* Extracted information
********************
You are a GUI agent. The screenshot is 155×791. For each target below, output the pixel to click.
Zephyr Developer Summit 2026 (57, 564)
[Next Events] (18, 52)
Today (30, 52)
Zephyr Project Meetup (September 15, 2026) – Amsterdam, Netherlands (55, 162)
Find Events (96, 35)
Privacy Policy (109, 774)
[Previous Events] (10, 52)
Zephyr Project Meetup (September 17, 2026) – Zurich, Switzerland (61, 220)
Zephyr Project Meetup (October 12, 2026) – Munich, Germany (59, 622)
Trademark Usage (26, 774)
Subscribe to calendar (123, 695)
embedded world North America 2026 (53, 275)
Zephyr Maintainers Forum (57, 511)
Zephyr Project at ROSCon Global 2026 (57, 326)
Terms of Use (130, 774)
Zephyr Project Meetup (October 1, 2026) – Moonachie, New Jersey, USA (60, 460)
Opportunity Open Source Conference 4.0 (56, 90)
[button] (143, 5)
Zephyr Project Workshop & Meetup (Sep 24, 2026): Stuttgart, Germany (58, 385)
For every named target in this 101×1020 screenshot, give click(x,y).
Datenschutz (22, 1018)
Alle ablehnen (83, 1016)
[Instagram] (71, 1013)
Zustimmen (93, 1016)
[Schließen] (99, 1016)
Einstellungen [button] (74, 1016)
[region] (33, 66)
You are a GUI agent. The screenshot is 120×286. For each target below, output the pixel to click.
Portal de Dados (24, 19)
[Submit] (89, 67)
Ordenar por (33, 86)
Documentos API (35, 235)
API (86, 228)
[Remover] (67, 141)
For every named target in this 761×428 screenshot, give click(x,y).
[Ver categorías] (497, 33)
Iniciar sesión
********************
Copy out all of the records above again, substituting "screen capture" for every occurrence of "screenshot" and leaving everything else as it stands.

* Reply to the task
You are a GUI agent. The screen capture is 155×791. For each target below, output the pixel to click.
Zephyr Developer Summit 2026 (57, 564)
[Next Events] (18, 52)
Today (30, 52)
Zephyr Project Meetup (September 15, 2026) – Amsterdam, Netherlands (55, 162)
Find Events (96, 35)
Privacy Policy (109, 774)
[Previous Events] (10, 52)
Zephyr Project Meetup (September 17, 2026) – Zurich, Switzerland (61, 220)
Zephyr Project Meetup (October 12, 2026) – Munich, Germany (59, 622)
Trademark Usage (26, 774)
Subscribe to calendar (123, 695)
embedded world North America 2026 (53, 275)
Zephyr Maintainers Forum (57, 511)
Zephyr Project at ROSCon Global 2026 (57, 326)
Terms of Use (130, 774)
Zephyr Project Meetup (October 1, 2026) – Moonachie, New Jersey, USA (60, 460)
Opportunity Open Source Conference 4.0 (56, 90)
[button] (143, 5)
Zephyr Project Workshop & Meetup (Sep 24, 2026): Stuttgart, Germany (58, 385)
For every named target in this 101×1020 screen capture, give click(x,y).
Datenschutz (22, 1018)
Alle ablehnen (83, 1016)
[Instagram] (71, 1013)
Zustimmen (93, 1016)
[Schließen] (99, 1016)
Einstellungen [button] (74, 1016)
[region] (33, 66)
You are a GUI agent. The screen capture is 120×286. For each target below, output the pixel to click.
Portal de Dados (24, 19)
[Submit] (89, 67)
Ordenar por (33, 86)
Documentos API (35, 235)
API (86, 228)
[Remover] (67, 141)
For every named target in this 761×428 screen capture, give click(x,y).
[Ver categorías] (497, 33)
Iniciar sesión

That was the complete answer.